BSPump Documentation¶
bspump is at the heart of bitswan4stream and part of the bitswan4telco family.
BSPump is an async-first stream processing framework for building data pipelines and automations in Python and Jupyter notebooks. It provides a powerful, composable architecture for ingesting, processing, and routing data at scale.
Install BSPump and build your first pipeline in minutes.
Understand pipelines, sources, processors, sinks, and connections.
Learn common patterns: webhook-to-kafka, kafka processing, scheduled tasks.
Connect to Kafka, HTTP, PostgreSQL, MongoDB, Elasticsearch, and more.
Key Features¶
Async-First: Built on asyncio for high-performance, non-blocking I/O
Jupyter Integration: Develop and test pipelines interactively in notebooks
Composable Architecture: Mix and match sources, processors, and sinks
Production Ready: Battle-tested in telco and enterprise environments
Rich Integrations: Kafka, HTTP webhooks, databases, message queues
Architecture¶
BSPump pipelines consist of:
Sources: Entry points for data (Kafka, HTTP webhooks, files, databases)
Processors: Transform, filter, and enrich events
Sinks: Output destinations (Kafka, databases, APIs, files)

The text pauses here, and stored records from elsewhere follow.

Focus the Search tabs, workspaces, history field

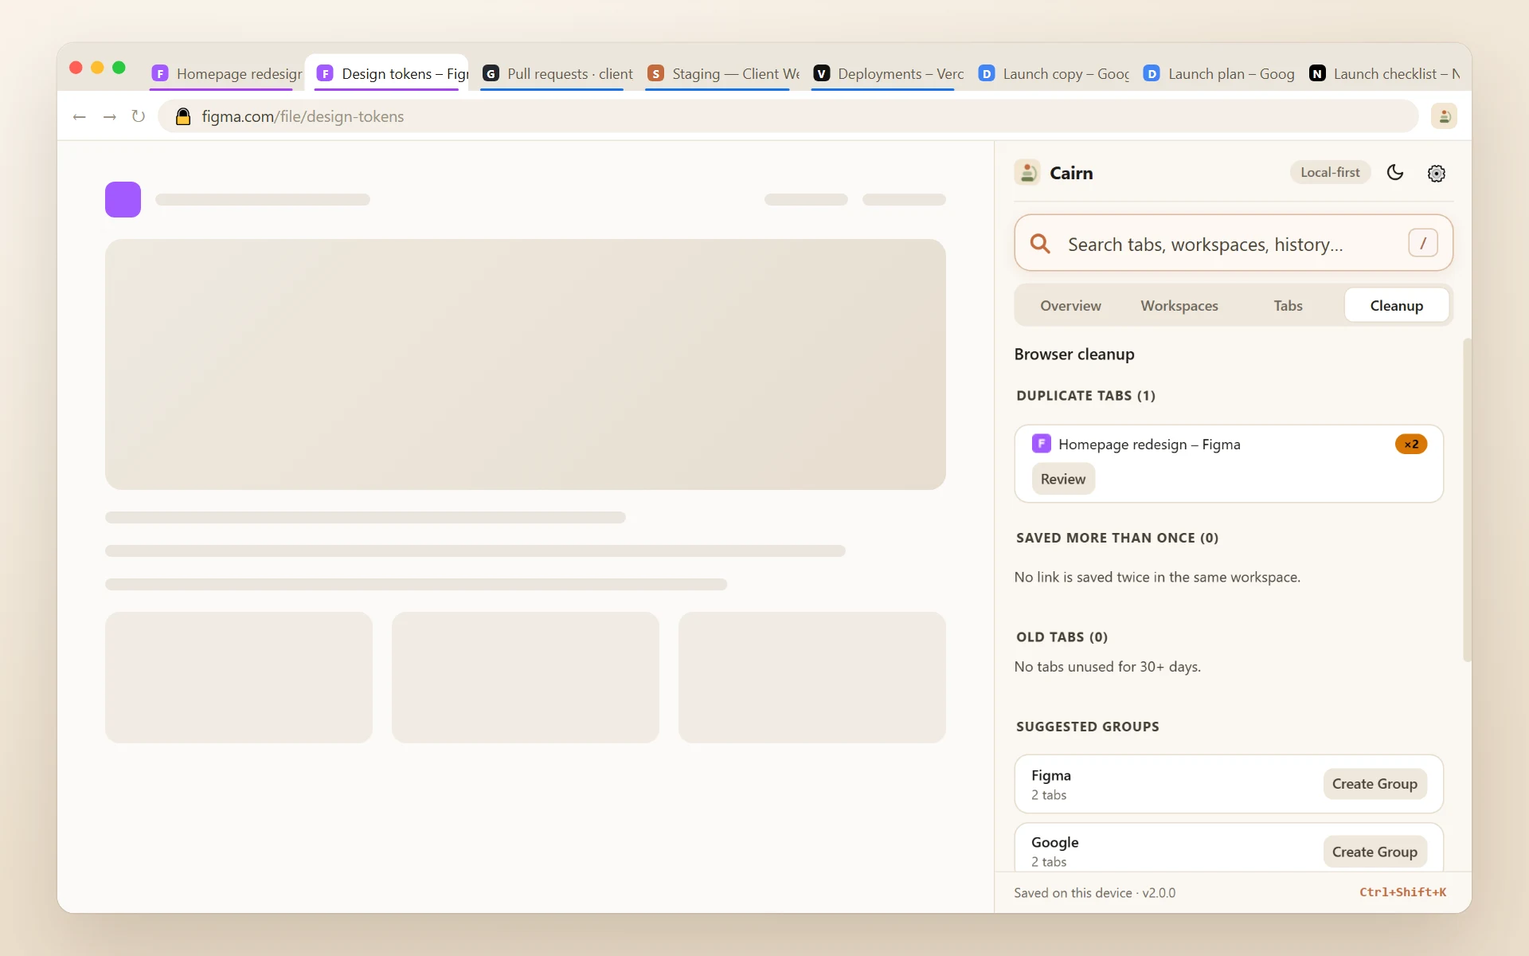[x=1233, y=244]
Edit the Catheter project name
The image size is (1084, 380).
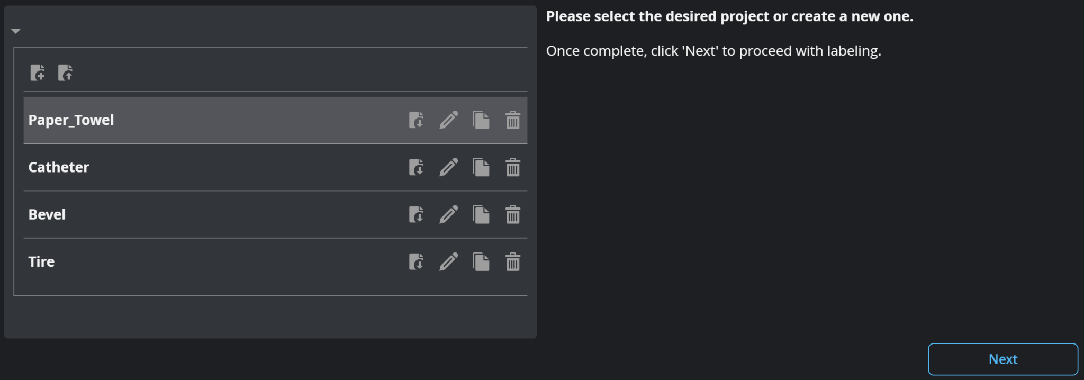tap(448, 167)
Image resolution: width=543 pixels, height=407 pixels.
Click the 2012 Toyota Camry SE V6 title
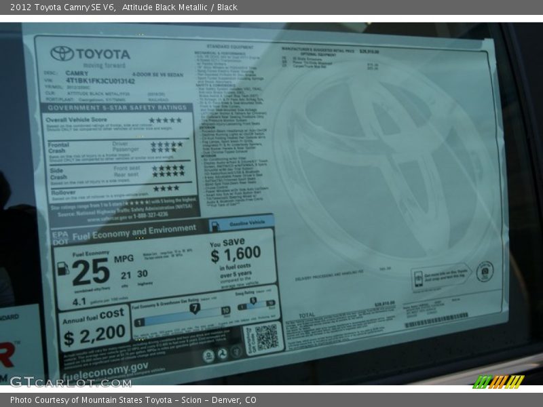tap(59, 7)
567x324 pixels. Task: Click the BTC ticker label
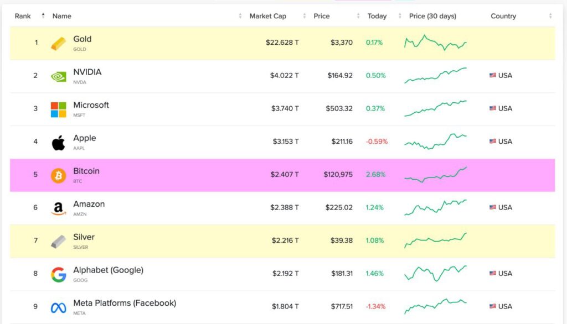point(79,181)
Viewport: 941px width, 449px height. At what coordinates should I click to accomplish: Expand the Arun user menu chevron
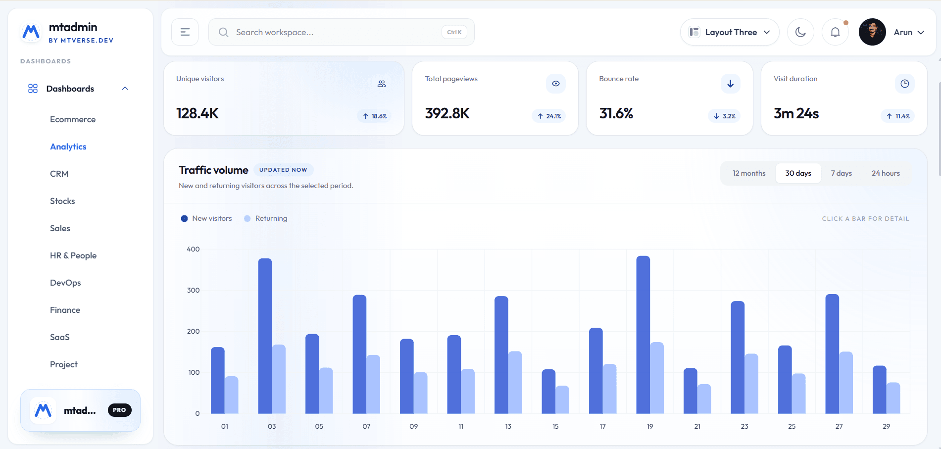pyautogui.click(x=921, y=32)
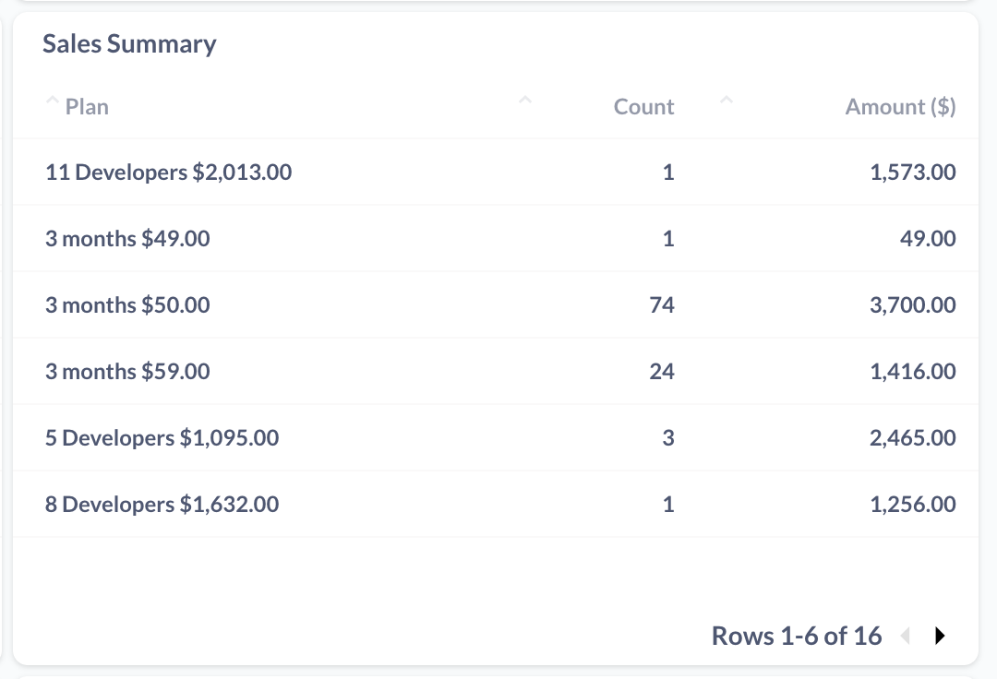Click the Rows 1-6 of 16 label

tap(797, 636)
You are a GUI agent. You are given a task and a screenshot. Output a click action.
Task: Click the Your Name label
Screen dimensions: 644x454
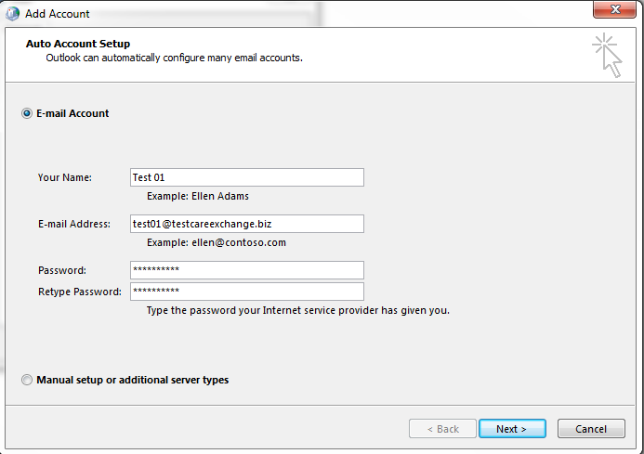pos(65,177)
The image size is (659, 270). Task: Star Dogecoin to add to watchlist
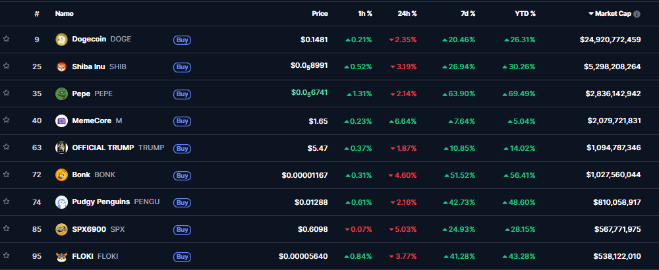coord(7,40)
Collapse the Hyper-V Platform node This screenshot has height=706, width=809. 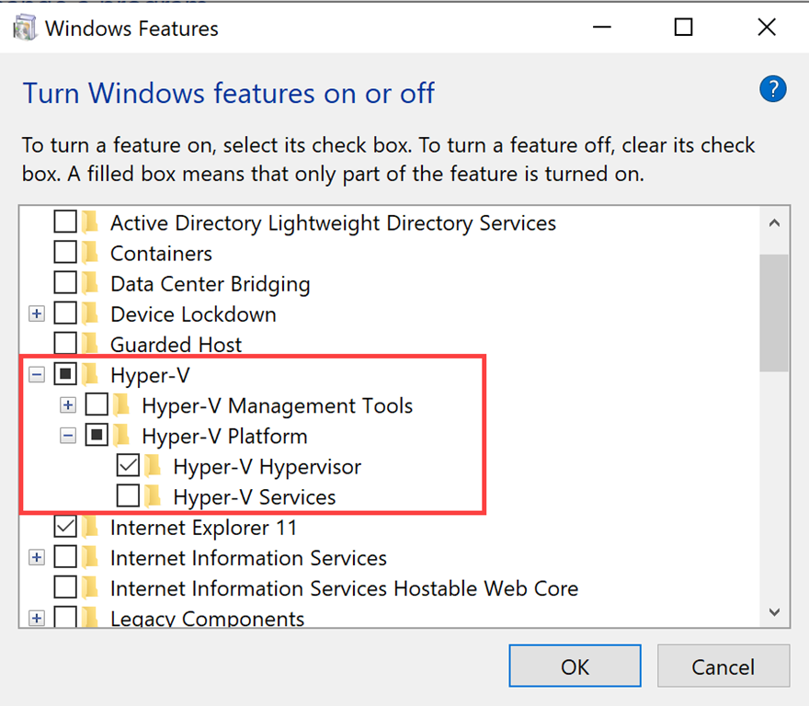[68, 436]
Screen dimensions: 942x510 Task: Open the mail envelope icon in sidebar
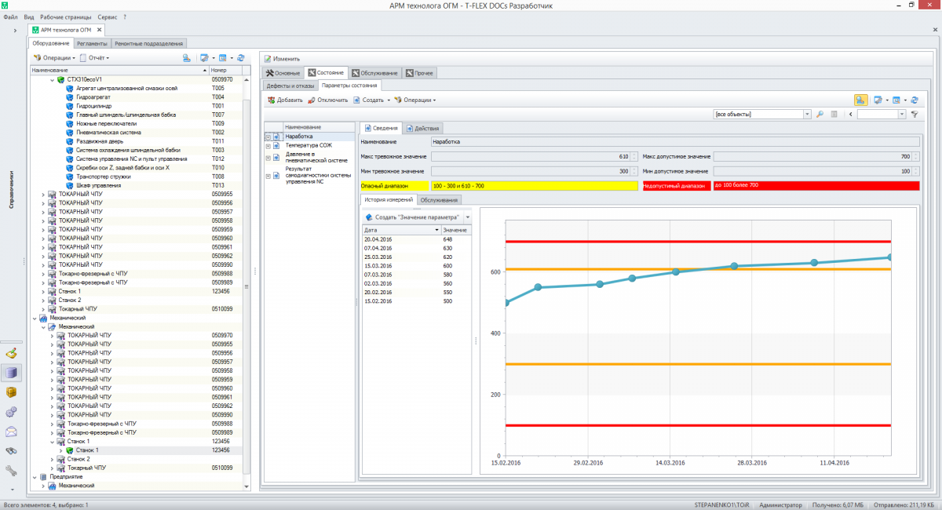[x=11, y=432]
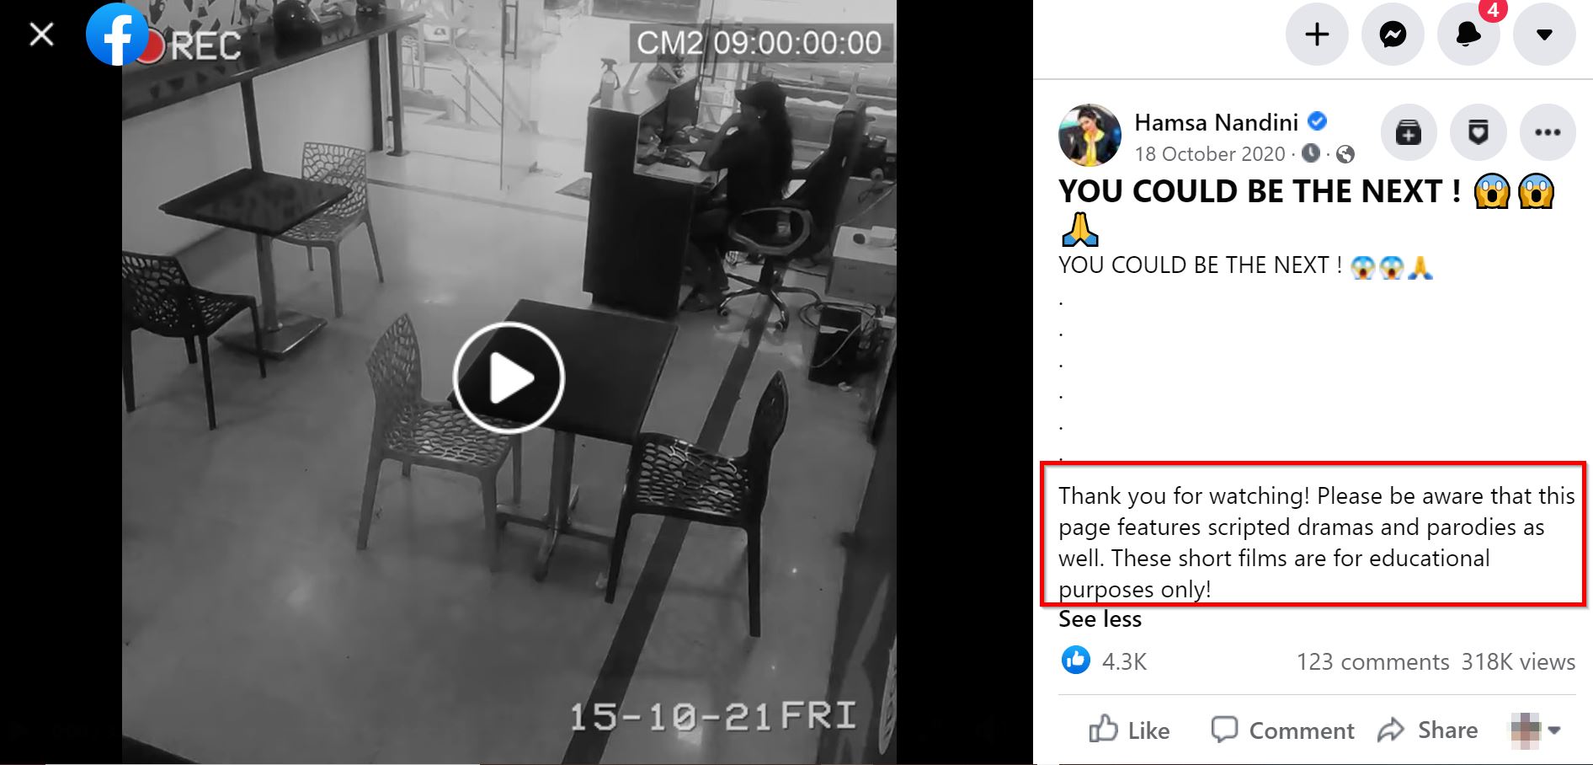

Connections: Shared, reusable connections to external systems
Quick Example¶
from bspump.jupyter import *
import bspump.kafka
@register_connection
def connection(app):
return bspump.kafka.KafkaConnection(app, "KafkaConnection")
auto_pipeline(
source=lambda app, pipeline: bspump.kafka.KafkaSource(
app, pipeline, connection="KafkaConnection"
),
sink=lambda app, pipeline: bspump.kafka.KafkaSink(
app, pipeline, connection="KafkaConnection"
),
name="ProcessingPipeline",
)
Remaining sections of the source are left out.